SET TASKS ::
A: According to the forum post about Greta, how many people does she regularly see during the day?
B: Print the entries from the first line of the recorded data up to and including the line with "pos(117,83)".

TEXT TO READ ::
# Greta has become a bit of a guard dog.



## Greta (Sep 19, 2018)

Hello everyone I'm hopeful for some advice on how to stop Greta from 'guarding' my place of work.

To describe the environment it's a large private garden and during the day she sees regularly about 10-12 people, the same people. However when there is an oil delivery or a visit from the curator of the garden she smells or hears their arrival and barks at them whilst circling their legs. I've tried many times to show her they are not a threat. We've tried getting them to give her a treat or for me to shake hands with them and to chat normally. It may work whilst she eats her treat and then she's back to barking and circling.

I understand she's being a guard dog but I don't want her to be. This week she also became like this to a man walking on a footpath. Not her territory to guard at all.

I'm increasing her socialisation, so coming with us when we go for a drink in the evening and back to obedience classes but if anyone has some advice that would be great.


----------



## Gabica (Jan 20, 2018)

Recorded data ::
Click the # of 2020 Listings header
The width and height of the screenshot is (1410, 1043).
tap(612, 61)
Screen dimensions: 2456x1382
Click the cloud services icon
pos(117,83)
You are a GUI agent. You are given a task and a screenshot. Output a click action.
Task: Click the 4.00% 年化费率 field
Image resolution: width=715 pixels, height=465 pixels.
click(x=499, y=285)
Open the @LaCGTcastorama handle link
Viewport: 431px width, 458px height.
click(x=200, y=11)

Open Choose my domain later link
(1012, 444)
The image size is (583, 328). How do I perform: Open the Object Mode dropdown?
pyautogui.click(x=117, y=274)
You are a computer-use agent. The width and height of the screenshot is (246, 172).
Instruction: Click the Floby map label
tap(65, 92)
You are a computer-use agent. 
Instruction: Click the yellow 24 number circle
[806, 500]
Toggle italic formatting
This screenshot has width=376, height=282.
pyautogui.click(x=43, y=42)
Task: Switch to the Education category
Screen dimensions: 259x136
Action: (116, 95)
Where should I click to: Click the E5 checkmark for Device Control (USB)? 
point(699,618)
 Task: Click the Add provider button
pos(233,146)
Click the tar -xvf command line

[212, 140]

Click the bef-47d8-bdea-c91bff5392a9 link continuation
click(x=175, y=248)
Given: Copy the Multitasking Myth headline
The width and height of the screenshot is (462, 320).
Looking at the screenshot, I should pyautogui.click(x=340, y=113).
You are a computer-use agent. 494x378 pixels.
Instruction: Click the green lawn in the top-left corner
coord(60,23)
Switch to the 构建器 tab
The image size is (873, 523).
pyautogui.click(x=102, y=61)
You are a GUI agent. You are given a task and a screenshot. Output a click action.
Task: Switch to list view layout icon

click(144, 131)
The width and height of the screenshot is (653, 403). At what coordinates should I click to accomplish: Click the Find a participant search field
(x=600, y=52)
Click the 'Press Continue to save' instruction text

SOLUTIONS IN ORDER ::
A: About 10-12 people, the same people.

B:
Click the # of 2020 Listings header
The width and height of the screenshot is (1410, 1043).
tap(612, 61)
Screen dimensions: 2456x1382
Click the cloud services icon
pos(117,83)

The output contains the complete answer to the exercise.